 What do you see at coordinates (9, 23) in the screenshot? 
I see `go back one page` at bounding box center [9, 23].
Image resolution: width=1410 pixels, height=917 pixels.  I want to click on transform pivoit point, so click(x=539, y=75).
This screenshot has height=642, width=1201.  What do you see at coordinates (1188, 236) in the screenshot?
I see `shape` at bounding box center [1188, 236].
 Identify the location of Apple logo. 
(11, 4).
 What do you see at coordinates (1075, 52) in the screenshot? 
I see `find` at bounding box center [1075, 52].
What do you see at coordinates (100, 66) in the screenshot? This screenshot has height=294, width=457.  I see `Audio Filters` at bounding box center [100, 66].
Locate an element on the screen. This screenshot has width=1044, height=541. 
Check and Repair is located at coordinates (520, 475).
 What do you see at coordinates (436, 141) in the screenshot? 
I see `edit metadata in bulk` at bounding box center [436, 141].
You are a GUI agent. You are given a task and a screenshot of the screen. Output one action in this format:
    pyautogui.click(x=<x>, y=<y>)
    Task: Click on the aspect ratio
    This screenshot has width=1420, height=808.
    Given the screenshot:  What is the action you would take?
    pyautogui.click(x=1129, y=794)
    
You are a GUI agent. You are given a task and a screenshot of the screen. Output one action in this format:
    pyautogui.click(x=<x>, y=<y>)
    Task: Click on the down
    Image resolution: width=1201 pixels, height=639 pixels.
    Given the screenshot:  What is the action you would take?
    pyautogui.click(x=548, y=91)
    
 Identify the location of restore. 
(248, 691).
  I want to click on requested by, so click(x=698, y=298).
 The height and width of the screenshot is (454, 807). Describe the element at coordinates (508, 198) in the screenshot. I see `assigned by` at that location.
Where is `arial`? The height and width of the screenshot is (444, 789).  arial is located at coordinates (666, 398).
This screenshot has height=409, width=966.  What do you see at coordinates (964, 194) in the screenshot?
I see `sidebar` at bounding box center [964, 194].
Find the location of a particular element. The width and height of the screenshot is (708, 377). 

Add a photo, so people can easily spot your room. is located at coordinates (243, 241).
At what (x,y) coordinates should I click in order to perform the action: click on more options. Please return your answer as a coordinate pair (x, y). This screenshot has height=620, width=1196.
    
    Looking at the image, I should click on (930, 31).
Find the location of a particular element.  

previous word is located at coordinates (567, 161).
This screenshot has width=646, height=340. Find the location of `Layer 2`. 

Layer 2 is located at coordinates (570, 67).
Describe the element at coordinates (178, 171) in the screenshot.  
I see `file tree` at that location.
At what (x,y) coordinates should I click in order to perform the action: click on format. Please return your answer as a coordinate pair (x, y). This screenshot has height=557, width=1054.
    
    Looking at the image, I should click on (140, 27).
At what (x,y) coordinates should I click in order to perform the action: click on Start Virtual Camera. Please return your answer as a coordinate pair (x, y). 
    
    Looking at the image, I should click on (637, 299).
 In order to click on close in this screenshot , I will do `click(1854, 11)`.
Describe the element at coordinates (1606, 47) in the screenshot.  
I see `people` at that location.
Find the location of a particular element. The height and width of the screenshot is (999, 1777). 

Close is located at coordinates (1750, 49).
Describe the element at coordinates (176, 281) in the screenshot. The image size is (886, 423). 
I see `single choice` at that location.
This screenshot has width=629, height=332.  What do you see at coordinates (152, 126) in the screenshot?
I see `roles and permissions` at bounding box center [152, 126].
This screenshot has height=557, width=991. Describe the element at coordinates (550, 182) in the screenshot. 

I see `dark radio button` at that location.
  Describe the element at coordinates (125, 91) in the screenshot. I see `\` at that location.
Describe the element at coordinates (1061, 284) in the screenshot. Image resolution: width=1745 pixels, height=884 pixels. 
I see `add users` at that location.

--*--

Copy the material above verbatim, beginning at the line that contains "What do you see at coordinates (1075, 52)" and stopping after the line that contains "pyautogui.click(x=1129, y=794)".

* _Output for this exercise_:
 What do you see at coordinates (1075, 52) in the screenshot? 
I see `find` at bounding box center [1075, 52].
What do you see at coordinates (100, 66) in the screenshot? This screenshot has height=294, width=457.  I see `Audio Filters` at bounding box center [100, 66].
Locate an element on the screen. This screenshot has width=1044, height=541. 
Check and Repair is located at coordinates (520, 475).
 What do you see at coordinates (436, 141) in the screenshot? 
I see `edit metadata in bulk` at bounding box center [436, 141].
You are a GUI agent. You are given a task and a screenshot of the screen. Output one action in this format:
    pyautogui.click(x=<x>, y=<y>)
    Task: Click on the aspect ratio
    This screenshot has width=1420, height=808.
    Given the screenshot:  What is the action you would take?
    pyautogui.click(x=1129, y=794)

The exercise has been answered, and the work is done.